Podczas briefingu w Biarritz Tusk przypomniał, że w ubiegłym roku podczas szczytu G7 w Kanadzie prezydent USA Donald Trump zasugerował, "żeby ponownie zaprosić Rosję do G7, publicznie oświadczając, że aneksja Krymu przez Rosję była częściowo uzasadniona i że powinniśmy ten fakt zaakceptować". Pod żadnym pozorem nie możemy zaakceptować tej logiki - oświadczył przewodniczący Rady Europejskiej.

Podkreślił m.in., że powody, dla których Rosję usunięto z grupy najbardziej rozwiniętych gospodarczo państw świata w 2014 roku, "wciąż są aktualne".

Dziś będę próbował przekonać moich rozmówców, że na następne spotkanie grupy G7 lepiej byłoby zaprosić Ukrainę, oczywiście jako gościa - oświadczył Tusk. Argumentował, że będzie to służyć wysłuchaniu stanowiska nowego prezydenta Ukrainy Wołodymyra Zełenskiego.

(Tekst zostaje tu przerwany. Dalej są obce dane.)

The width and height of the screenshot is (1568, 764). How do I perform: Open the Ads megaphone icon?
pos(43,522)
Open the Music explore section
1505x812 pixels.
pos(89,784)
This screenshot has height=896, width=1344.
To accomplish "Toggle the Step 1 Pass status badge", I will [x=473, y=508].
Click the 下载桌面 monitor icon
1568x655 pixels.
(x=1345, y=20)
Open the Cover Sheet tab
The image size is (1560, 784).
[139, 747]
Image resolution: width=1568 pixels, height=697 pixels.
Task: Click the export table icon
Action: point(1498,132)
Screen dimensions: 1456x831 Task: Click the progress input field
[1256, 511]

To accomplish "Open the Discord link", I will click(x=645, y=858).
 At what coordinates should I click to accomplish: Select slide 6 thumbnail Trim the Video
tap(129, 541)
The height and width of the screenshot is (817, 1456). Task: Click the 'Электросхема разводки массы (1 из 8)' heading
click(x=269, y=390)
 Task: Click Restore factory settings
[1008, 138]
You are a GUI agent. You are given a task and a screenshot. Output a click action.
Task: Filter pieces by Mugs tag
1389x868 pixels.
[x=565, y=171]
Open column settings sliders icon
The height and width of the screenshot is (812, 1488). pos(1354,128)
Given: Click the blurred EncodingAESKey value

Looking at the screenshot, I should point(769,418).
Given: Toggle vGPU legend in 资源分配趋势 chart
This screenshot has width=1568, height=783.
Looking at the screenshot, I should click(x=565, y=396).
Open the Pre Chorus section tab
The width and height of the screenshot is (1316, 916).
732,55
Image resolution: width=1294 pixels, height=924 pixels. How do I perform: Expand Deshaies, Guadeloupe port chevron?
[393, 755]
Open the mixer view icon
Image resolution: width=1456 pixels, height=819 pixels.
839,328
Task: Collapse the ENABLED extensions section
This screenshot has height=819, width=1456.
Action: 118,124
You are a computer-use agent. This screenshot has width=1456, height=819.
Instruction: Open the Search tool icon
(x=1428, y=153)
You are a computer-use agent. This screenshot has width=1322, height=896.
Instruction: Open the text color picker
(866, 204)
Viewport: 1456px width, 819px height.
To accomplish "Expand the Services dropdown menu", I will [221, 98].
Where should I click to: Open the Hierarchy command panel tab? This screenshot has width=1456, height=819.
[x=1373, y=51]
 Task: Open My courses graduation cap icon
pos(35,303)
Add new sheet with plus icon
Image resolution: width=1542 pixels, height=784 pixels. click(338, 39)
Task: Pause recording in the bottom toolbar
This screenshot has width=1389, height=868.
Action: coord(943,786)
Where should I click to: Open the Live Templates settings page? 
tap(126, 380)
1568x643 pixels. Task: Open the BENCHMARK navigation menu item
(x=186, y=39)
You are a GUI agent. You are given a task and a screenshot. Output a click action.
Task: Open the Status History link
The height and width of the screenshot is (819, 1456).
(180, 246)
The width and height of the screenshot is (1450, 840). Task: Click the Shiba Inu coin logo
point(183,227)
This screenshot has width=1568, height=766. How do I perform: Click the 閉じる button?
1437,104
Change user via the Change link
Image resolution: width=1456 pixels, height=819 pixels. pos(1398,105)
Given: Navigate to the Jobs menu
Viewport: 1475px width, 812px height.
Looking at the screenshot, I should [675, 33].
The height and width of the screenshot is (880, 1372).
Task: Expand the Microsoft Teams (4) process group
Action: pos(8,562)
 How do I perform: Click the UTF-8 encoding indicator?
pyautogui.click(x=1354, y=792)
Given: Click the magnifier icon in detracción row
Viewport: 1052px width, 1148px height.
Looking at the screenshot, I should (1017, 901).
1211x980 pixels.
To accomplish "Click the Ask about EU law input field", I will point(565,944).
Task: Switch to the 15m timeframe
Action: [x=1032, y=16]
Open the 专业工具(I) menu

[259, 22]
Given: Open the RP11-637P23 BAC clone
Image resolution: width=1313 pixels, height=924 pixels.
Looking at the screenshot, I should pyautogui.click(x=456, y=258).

Choć za powrotem do formatu G8, czyli G7 z Rosją, opowiada się prezydent USA, sprzeciwia się temu większość państw G7, m.in. Francja, Niemcy, Wielka Brytania czy Kanada.

Mówiąc o rozpoczynającym się spotkaniu, Tusk ocenił, że będzie ono "niezwykle trudne" i ostrzegł, że być może jest to ostatni moment na odbudowanie jedności w G7. Szczyt w Biarritz nazwał "trudnym testem jedności i solidarności" po roku, w czasie którego krajom tym trudno było znaleźć wspólny język.

Zapytany o wysuwane przez Trumpa groźby podniesienia ceł na importowane z Francji wina, Tusk zapowiedział, że jeśli tak się stanie, UE "odpowie analogicznie" i zapewnił, że Francja może liczyć na unijną lojalność w kwestii jednego ze swoich najcenniejszych produktów eksportowych.

Szef Rady Europejskiej zastrzegł jednak, że "ostatnią rzeczą, jakiej (UE) potrzebuje", jest konflikt z jej "najlepszym sojusznikiem, Stanami Zjednoczonymi".

Na konferencji prasowej szef Rady Europejskiej poinformował ponadto, że w niedzielę na marginesie szczytu spotka się z premierem Wielkiej Brytanii Borisem Johnsonem na rozmowy o brexicie. Tusk podkreślił, że UE zawsze była skłonna do współpracy ze Zjednoczonym Królestwem i nie będzie ze stroną brytyjską współpracowała tylko w przypadku brexitu bez umowy.

Wśród zagrożeń, o których będą rozmawiać przywódcy, szef Rady Europejskiej wymienił wojny handlowe, zmiany klimatyczne i wyzwania technologiczne, których bardzo szybki rozwój utrudnia ich kontrolowanie.

Szczyt w Biarritz potrwa w dn. 24-26 sierpnia i będą na nim obradować przywódcy USA, Francji, Wielkiej Brytanii, Niemiec, Japonii, Włoch i Kanady oraz UE. Liderzy mają rozmawiać o wyzwaniach w dziedzinie gospodarki, polityki zagranicznej i ochrony środowiska, a przewodnim tematem szczytu ma być zwalczanie nierówności. Dyskusje mają dotyczyć m.in. stosunków z Iranem, Rosją i Koreą Północną.